You have two releases under your belt so far. Is there a third on the way?
Arthur Kimskii has chosen a track of mine for the third release on his New York / Berlin-based label L.A.G. It will be a V/A with music from members of The Record Loft crew here in Berlin. I’m very happy to be a part of that. I am also working on a remix for Andrew Grant a.k.a. Andreu for EDEC, and more original tracks for an EP.
You’re also the A&R man for EDEC, the label that released your first two EPs. Does it get quite tempting to just put stuff out whenever you’ve finished something? 
Well not really, because I am very critical of my own work, and don’t want to put out anything I make simply because I can. With EDEC, my label partner Andreu and I want to release underground music we believe in, give opportunities to new artists, and build a family with new and old friends that share a common enthusiasm. We have released a broad range of music on EDEC, but all the tracks have rawness and grit that brings them together in spirit. Whether it is from me or anyone else, what comes out on EDEC needs to be fitting for the label.

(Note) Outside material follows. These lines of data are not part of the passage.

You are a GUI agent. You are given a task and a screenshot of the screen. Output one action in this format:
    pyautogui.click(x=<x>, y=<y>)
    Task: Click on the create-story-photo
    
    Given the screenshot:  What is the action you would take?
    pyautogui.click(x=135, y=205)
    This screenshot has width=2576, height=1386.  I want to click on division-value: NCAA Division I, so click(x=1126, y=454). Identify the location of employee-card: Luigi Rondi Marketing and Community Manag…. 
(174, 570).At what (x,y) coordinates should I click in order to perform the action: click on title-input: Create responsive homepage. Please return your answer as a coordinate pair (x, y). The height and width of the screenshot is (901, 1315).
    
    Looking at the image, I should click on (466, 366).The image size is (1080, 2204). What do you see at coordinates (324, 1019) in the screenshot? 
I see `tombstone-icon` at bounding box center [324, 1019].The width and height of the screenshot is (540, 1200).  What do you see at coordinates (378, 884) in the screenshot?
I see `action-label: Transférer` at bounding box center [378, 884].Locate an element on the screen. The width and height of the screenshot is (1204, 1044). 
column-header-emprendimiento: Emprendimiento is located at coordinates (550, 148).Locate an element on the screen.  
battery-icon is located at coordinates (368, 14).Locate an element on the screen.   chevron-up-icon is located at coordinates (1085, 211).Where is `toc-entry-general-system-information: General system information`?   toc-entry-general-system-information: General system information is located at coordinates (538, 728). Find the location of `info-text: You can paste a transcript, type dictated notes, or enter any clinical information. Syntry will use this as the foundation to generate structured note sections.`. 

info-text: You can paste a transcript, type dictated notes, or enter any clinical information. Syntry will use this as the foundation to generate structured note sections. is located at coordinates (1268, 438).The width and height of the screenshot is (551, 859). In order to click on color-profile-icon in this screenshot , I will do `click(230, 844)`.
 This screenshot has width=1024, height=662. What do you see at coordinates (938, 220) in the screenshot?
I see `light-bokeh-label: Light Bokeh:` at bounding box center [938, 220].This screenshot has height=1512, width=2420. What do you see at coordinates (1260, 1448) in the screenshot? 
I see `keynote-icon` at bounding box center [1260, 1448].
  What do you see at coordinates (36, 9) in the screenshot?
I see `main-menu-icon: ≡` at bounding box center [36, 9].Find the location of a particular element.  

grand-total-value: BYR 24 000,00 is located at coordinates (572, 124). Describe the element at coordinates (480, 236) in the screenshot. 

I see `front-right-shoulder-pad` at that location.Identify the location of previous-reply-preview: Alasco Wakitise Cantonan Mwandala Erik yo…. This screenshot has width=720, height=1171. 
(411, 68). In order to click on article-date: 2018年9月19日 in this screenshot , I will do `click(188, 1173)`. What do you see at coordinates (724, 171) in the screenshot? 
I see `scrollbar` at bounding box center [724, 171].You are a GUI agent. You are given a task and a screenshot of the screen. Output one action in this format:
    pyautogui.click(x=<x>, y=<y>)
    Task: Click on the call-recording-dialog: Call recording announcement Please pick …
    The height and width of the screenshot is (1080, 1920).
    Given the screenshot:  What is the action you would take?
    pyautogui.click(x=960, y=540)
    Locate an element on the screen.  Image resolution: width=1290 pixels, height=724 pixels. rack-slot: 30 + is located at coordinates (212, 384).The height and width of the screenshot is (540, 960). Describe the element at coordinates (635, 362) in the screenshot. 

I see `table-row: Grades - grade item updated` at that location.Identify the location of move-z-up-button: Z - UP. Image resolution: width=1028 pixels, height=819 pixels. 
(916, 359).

How do you maintain that critical response to your own music when you approach it as a label boss?
I am more critical of my own music than anyone else’s, so if anything I am even harder on myself regarding what I consider for release. Because of this I send tracks to Andreu for a second opinion, or give them to friends to test drive at gigs in Berlin. Hearing tracks in a club and seeing people’s reactions are the best ways to understand what is already working well and what needs more work.

You must come across a lot of music in that capacity too. Is there anything that is really blowing your mind at the moment? (Something that might find its way into your record bag for Trouw perhaps.) 
Today I just found a record with an intense atmosphere that sets a dramatic tone, “Through the Haze” by Octo Octa on Argot. It’s always a thrill to be surprised by something different and new. I am usually not into broken beats, so to find one I like it has to be just right. This track would definitely sound heady at the right moment in Trouw, we’ll see if that moment presents itself. I am really looking forward to playing at Trouw and building the mood for this incredible weekend of music.

I believe you are also a professional dancer. Do you find it has an effect on your compositions?
Yes, I dance and teach house dance here in Berlin. Dance absolutely has an effect on my compositions, as I try to build tracks with a rhythm that appeals to the body. Whether it is a tough track or a smoother one, there has to be a cyclical energy that gives me no choice but to jump out of the studio chair and start dancing. When that happens I feel happy with where the composition is going.

A lot of DJs believe that it is their job to educate their audience. I can imagine from a dancer’s perspective that could be quite annoying. What are your intentions when you are behind the decks?
Everyone has their own way of performing, and there are audiences to support artists with different methods. Personally, my intentions behind the decks are to use dynamics, diverse music, energetic mixing, and memorable records, giving everything I have until people are dancing, yelling, and enjoying the moment. I want to stay in touch with the crowd, ebbing and flowing with their intensity. I feel that I am there for them, and ultimately their experience is what makes the party great. People can see that I enjoy sharing an evening with them — I am making eye contact, interacting with them, and dancing in the booth. I see the booth as part of the dance floor, not just a place to stand still and be serious. As someone who likes an exhilarating dance session in front of the speaker stacks, that’s the experience I want to deliver for people.
There’s a dance here that has been nicknamed the Rabbit dance. Have you heard of it?
I hadn’t heard of this until now. A quick search led to some interesting results...
A lot of people don’t like it here. I am ambiguous to it myself, but I’m eager to learn what a dancer makes of it. What are your thoughts?
As someone who has not seen this dance in context, my question is; are the people opposed to it dancing in more creative ways in clubs, or are they non-dancers complaining about other people having a good time? After all, if people want to dance it's better than them just standing there!